==== MATERIAL PROVIDED

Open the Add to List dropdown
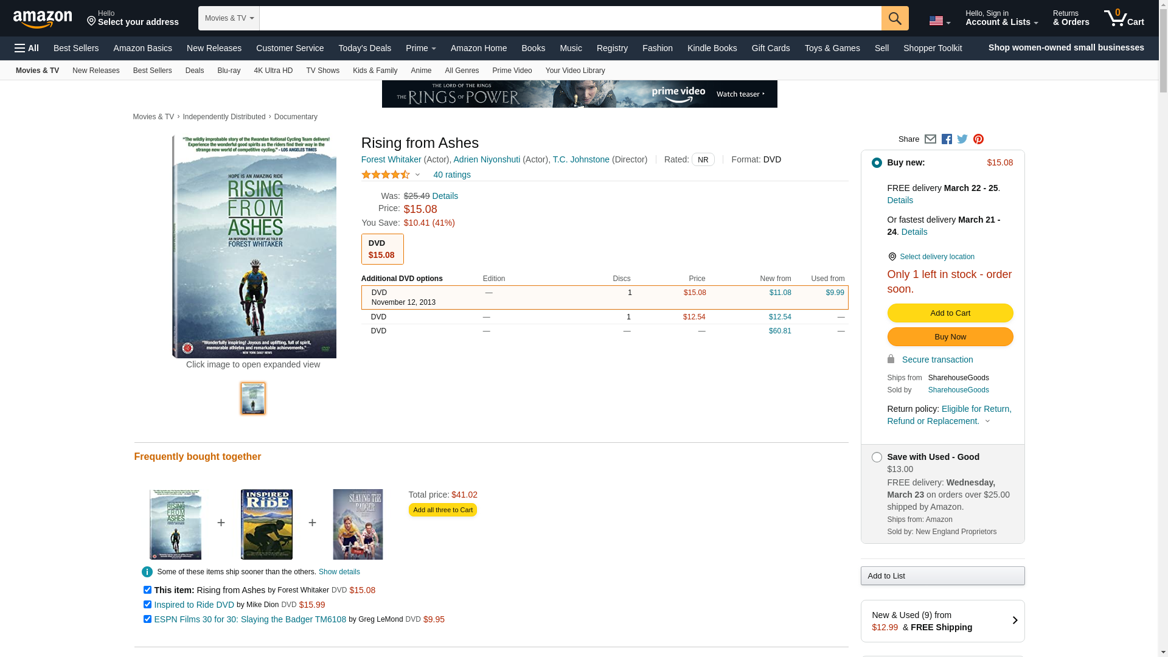Image resolution: width=1168 pixels, height=657 pixels. coord(942,576)
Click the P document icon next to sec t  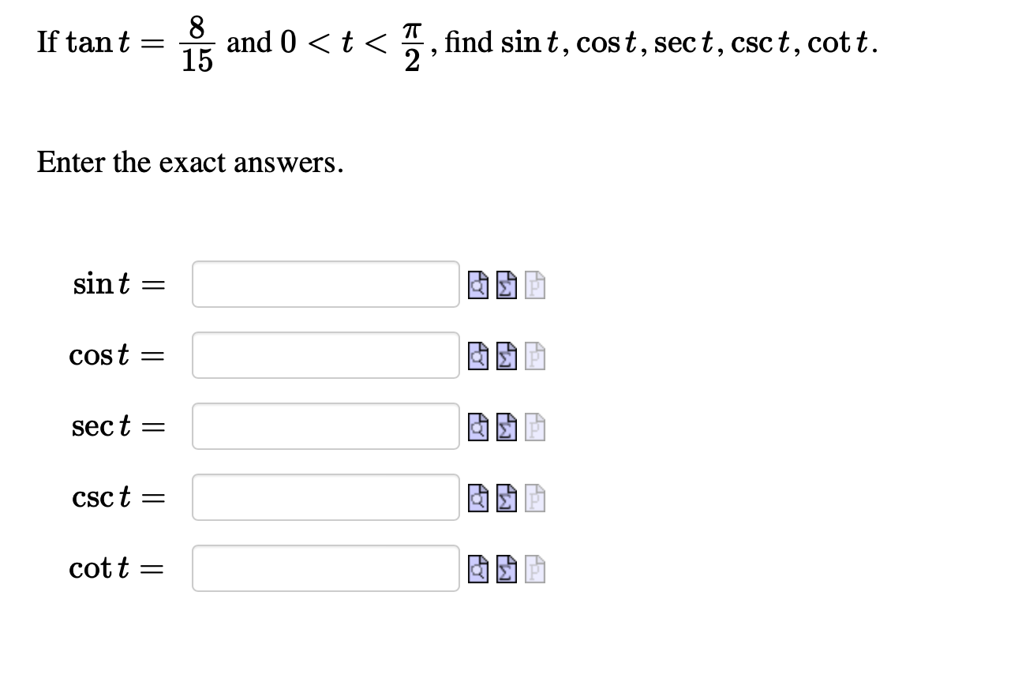[x=535, y=427]
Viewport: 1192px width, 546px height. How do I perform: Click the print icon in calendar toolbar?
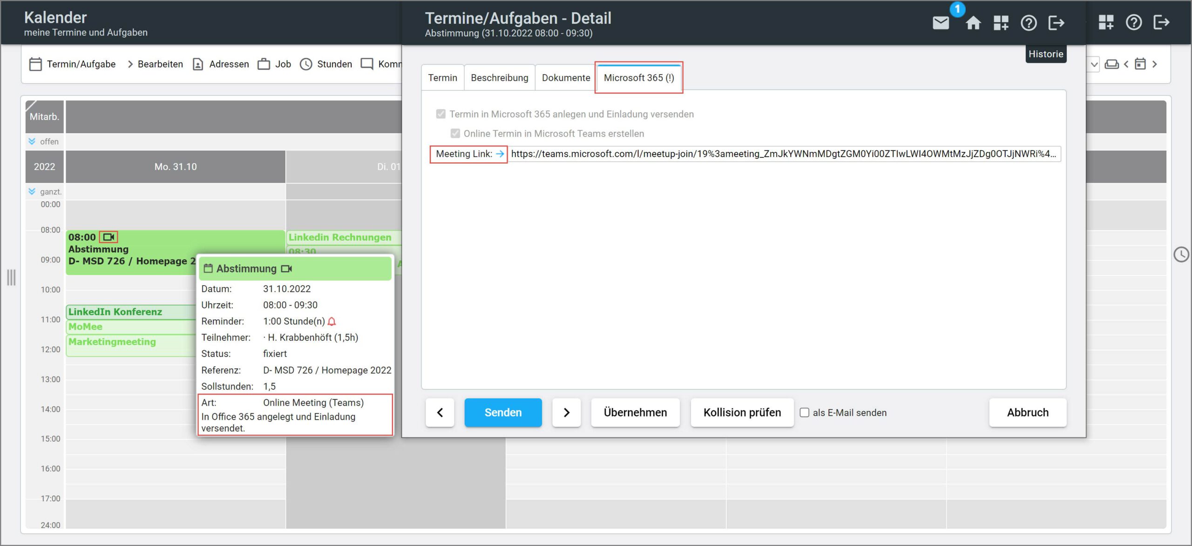pos(1112,64)
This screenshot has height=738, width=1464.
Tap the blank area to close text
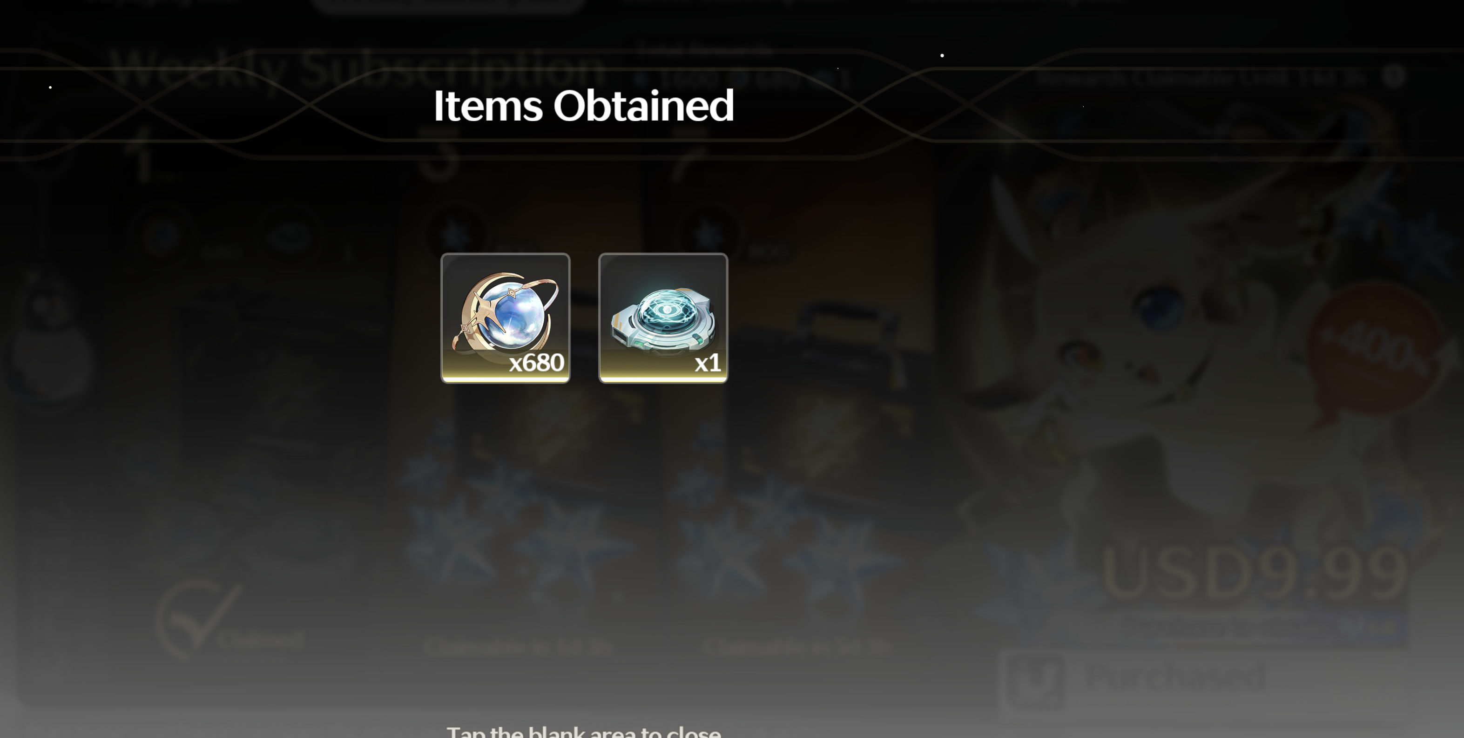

========

> OBJECTIVE
Rewrite everything from the line containing "Viewport: 1192px width, 546px" down to the end of the data, requests included, and shift each coordinate in the answers up by 95. Leave the pictures out of your rewrite.

> RESULT BELOW
Viewport: 1192px width, 546px height. How do I perform: Click the print icon in calendar toolbar?
pos(1207,159)
This screenshot has height=738, width=1464.
Tap the blank area to close text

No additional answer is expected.